*** Block opens ***

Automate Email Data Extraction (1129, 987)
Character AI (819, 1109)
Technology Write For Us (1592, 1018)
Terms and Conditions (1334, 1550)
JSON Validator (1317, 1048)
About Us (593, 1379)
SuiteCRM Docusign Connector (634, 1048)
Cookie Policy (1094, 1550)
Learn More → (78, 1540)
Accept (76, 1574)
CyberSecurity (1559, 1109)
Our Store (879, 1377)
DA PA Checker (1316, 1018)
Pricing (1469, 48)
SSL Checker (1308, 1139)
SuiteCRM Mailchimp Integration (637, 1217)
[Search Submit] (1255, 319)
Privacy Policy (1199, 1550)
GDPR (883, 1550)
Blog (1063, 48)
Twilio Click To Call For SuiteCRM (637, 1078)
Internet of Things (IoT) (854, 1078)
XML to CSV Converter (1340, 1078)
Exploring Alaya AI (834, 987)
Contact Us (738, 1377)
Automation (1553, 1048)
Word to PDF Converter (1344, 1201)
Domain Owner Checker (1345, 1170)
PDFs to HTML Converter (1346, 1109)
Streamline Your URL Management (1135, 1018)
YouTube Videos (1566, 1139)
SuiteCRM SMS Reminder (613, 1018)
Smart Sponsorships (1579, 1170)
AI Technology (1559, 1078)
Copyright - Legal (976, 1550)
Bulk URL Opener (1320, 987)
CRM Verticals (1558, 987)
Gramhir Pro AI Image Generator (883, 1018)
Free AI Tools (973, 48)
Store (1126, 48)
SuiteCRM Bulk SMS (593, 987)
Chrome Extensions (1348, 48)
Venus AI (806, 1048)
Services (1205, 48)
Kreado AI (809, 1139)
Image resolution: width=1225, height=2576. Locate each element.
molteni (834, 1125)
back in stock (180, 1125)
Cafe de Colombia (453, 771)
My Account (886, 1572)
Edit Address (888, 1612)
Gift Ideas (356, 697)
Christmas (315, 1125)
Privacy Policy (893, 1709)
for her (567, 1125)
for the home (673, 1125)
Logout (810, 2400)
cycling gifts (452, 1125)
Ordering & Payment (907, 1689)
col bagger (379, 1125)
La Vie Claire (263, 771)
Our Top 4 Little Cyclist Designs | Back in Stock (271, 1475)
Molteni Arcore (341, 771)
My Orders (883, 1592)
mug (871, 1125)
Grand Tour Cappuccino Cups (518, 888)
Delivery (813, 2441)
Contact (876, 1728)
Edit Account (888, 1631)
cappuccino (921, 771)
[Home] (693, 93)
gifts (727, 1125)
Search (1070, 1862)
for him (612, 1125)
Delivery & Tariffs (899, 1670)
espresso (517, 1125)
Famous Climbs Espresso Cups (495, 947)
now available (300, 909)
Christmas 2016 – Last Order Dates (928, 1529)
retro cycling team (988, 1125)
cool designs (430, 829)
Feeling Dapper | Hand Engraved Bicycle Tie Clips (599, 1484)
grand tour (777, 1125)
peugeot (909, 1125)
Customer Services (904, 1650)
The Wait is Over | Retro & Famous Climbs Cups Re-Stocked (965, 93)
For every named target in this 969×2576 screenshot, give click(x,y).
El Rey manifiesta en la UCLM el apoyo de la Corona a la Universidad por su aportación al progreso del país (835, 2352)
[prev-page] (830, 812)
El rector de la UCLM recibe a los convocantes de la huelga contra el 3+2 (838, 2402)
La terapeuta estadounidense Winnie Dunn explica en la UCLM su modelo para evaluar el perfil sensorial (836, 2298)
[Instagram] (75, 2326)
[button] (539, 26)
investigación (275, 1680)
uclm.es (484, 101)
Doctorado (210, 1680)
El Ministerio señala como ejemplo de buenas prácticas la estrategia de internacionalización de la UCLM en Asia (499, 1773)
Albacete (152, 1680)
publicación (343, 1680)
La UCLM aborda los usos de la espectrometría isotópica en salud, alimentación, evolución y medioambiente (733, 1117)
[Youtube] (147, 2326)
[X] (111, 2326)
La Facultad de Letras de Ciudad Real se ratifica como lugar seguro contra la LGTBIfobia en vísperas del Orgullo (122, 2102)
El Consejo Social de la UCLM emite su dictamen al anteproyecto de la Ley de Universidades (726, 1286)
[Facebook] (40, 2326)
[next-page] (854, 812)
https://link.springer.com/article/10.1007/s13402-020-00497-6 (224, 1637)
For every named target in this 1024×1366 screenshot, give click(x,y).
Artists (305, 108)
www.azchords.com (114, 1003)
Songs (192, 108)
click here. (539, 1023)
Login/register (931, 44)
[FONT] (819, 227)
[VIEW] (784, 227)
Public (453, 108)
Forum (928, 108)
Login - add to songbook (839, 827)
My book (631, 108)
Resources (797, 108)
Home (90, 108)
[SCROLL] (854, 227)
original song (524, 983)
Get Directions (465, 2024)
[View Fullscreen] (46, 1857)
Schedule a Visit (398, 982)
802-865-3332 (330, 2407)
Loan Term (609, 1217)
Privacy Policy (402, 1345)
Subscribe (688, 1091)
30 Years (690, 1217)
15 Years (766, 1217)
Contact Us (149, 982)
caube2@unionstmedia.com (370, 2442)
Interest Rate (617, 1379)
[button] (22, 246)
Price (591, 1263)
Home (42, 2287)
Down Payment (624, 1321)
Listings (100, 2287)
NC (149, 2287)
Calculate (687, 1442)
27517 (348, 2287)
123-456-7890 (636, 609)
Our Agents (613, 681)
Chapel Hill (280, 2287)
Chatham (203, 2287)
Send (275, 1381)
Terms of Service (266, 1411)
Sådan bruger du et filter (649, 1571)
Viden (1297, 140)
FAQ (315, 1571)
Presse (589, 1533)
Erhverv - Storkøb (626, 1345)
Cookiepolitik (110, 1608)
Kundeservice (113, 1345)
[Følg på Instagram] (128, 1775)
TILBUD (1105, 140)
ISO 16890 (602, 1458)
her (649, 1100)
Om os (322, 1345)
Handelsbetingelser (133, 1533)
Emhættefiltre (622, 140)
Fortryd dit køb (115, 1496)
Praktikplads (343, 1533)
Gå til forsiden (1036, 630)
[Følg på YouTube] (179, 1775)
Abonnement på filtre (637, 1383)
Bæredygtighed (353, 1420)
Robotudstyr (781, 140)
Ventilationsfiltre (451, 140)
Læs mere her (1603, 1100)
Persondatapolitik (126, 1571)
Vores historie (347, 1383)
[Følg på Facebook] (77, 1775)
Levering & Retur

*** Block closes ***

Return word for word the line with "NC (149, 2287)" and every line after it through the end of the records above.

_WRITTEN ANSWER_
NC (149, 2287)
Calculate (687, 1442)
27517 (348, 2287)
123-456-7890 (636, 609)
Our Agents (613, 681)
Chapel Hill (280, 2287)
Chatham (203, 2287)
Send (275, 1381)
Terms of Service (266, 1411)
Sådan bruger du et filter (649, 1571)
Viden (1297, 140)
FAQ (315, 1571)
Presse (589, 1533)
Erhverv - Storkøb (626, 1345)
Cookiepolitik (110, 1608)
Kundeservice (113, 1345)
[Følg på Instagram] (128, 1775)
TILBUD (1105, 140)
ISO 16890 (602, 1458)
her (649, 1100)
Om os (322, 1345)
Handelsbetingelser (133, 1533)
Emhættefiltre (622, 140)
Fortryd dit køb (115, 1496)
Praktikplads (343, 1533)
Gå til forsiden (1036, 630)
[Følg på YouTube] (179, 1775)
Abonnement på filtre (637, 1383)
Bæredygtighed (353, 1420)
Robotudstyr (781, 140)
Ventilationsfiltre (451, 140)
Læs mere her (1603, 1100)
Persondatapolitik (126, 1571)
Vores historie (347, 1383)
[Følg på Facebook] (77, 1775)
Levering & Retur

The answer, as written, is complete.